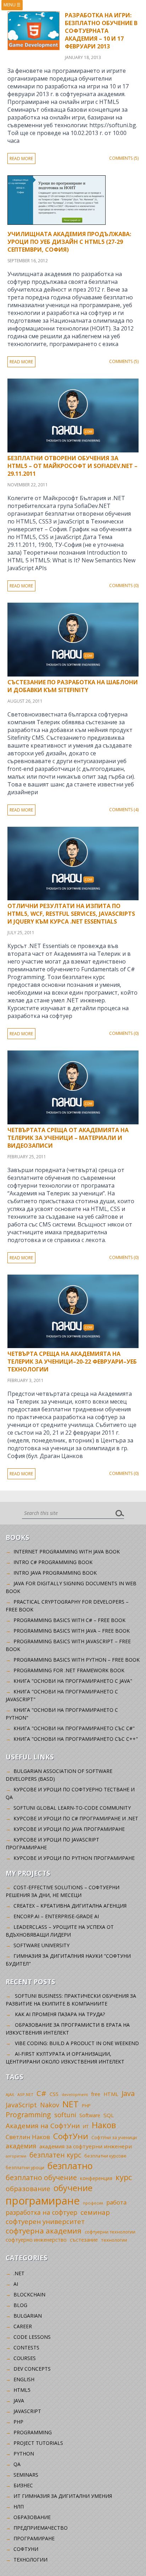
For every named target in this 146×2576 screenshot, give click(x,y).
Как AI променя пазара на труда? (60, 2014)
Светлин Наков (28, 2137)
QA (17, 2464)
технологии (114, 2240)
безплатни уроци (25, 2167)
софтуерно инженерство (36, 2239)
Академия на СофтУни (43, 2125)
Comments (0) (124, 585)
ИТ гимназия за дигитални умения (62, 2496)
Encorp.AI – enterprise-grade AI (56, 1916)
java (18, 2400)
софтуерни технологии (110, 2232)
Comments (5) (124, 158)
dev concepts (32, 2368)
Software (89, 2115)
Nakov (49, 2105)
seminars (25, 2474)
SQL (108, 2115)
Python (23, 2453)
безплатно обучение (41, 2177)
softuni (65, 2114)
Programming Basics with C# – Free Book (69, 1620)
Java (128, 2093)
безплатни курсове (105, 2156)
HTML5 (21, 2390)
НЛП (18, 2506)
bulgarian (27, 2315)
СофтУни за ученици (114, 2138)
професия (93, 2203)
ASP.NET (25, 2094)
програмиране (43, 2201)
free (95, 2094)
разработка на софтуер (41, 2212)
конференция (96, 2178)
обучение (73, 2188)
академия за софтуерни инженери (85, 2146)
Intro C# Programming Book (52, 1562)
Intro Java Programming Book (55, 1572)
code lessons (32, 2337)
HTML (110, 2094)
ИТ (86, 2126)
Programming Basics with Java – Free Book (71, 1630)
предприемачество (40, 2527)
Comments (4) (124, 810)
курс (124, 2177)
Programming (28, 2114)
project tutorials (38, 2443)
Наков (104, 2125)
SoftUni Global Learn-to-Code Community (72, 1807)
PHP (86, 2106)
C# (41, 2093)
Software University (41, 1945)
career (22, 2326)
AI (15, 2284)
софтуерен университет (45, 2221)
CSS (54, 2094)
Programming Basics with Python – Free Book (76, 1659)
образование (28, 2188)
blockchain (29, 2294)
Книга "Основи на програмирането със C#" (74, 1728)
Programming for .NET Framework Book (68, 1670)
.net (18, 2273)
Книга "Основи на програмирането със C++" (75, 1738)
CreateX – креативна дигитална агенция (70, 1905)
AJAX (10, 2094)
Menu (12, 5)
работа (116, 2202)
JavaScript (21, 2104)
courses (24, 2358)
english (23, 2379)
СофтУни (70, 2136)
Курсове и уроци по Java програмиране (69, 1829)
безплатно (70, 2166)
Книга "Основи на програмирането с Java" (72, 1681)
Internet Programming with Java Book (66, 1551)
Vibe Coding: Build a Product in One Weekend (77, 2043)
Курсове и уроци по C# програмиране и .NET (75, 1818)
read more (21, 159)
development (75, 2094)
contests (26, 2347)
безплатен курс (55, 2155)
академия (21, 2146)
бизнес (23, 2485)
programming (32, 2432)
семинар (95, 2212)
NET (70, 2104)
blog (20, 2305)
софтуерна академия (44, 2231)
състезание (84, 2239)
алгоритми (16, 2156)
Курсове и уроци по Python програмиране (74, 1858)
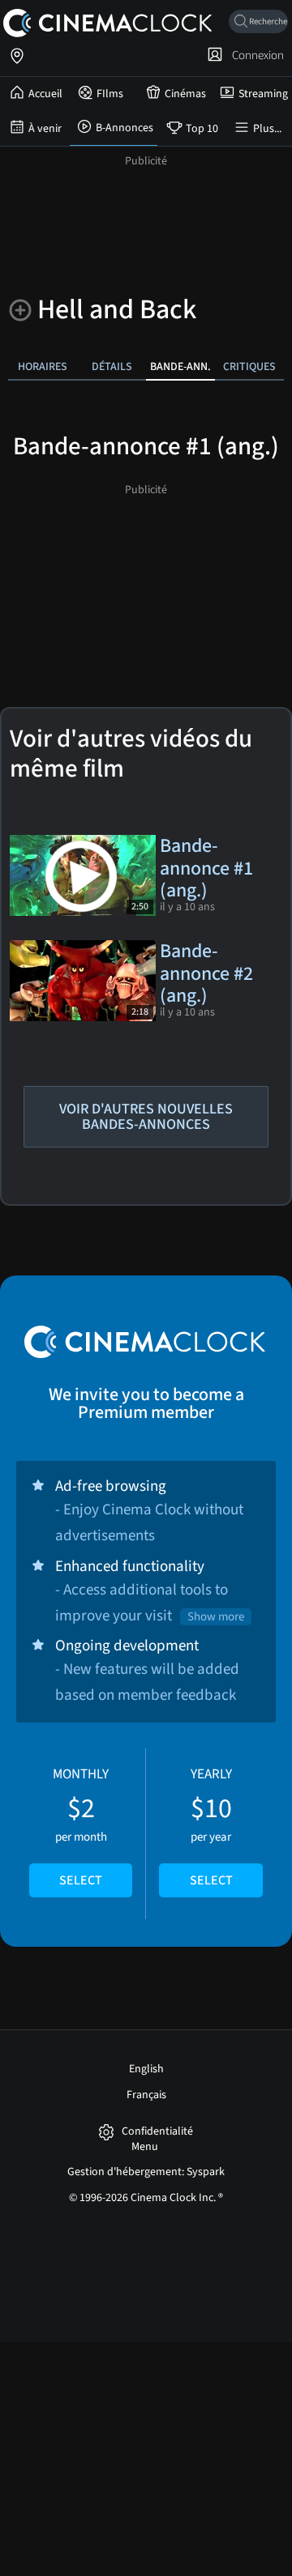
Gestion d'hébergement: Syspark (146, 2171)
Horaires (42, 366)
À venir (45, 129)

■ **Exercise aim**
In the entries above, work out how many lines contain the string "Intro", and give only that number.

■ **Output of the task**
2